• **TASK DETAILS**: Print the whole listing, unchanged.

• **DATA FOR REVIEW**:

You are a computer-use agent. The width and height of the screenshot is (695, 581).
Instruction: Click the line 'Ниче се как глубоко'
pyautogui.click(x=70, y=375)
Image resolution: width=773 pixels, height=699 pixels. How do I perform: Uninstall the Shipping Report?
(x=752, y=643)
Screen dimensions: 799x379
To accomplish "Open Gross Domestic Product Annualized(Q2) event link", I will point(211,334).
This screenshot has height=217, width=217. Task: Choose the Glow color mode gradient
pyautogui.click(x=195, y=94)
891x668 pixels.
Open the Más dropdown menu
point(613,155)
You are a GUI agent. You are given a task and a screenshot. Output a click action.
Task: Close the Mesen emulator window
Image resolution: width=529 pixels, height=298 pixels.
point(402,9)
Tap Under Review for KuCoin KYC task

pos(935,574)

• **ANSWER FOR THE TASK**:
You are a computer-use agent. The width and height of the screenshot is (695, 581).
Instruction: Click the line 'Ниче се как глубоко'
pyautogui.click(x=70, y=375)
Image resolution: width=773 pixels, height=699 pixels. How do I perform: Uninstall the Shipping Report?
(x=752, y=643)
Screen dimensions: 799x379
To accomplish "Open Gross Domestic Product Annualized(Q2) event link", I will point(211,334).
This screenshot has height=217, width=217. Task: Choose the Glow color mode gradient
pyautogui.click(x=195, y=94)
891x668 pixels.
Open the Más dropdown menu
point(613,155)
You are a GUI agent. You are given a task and a screenshot. Output a click action.
Task: Close the Mesen emulator window
Image resolution: width=529 pixels, height=298 pixels.
point(402,9)
Tap Under Review for KuCoin KYC task

pos(935,574)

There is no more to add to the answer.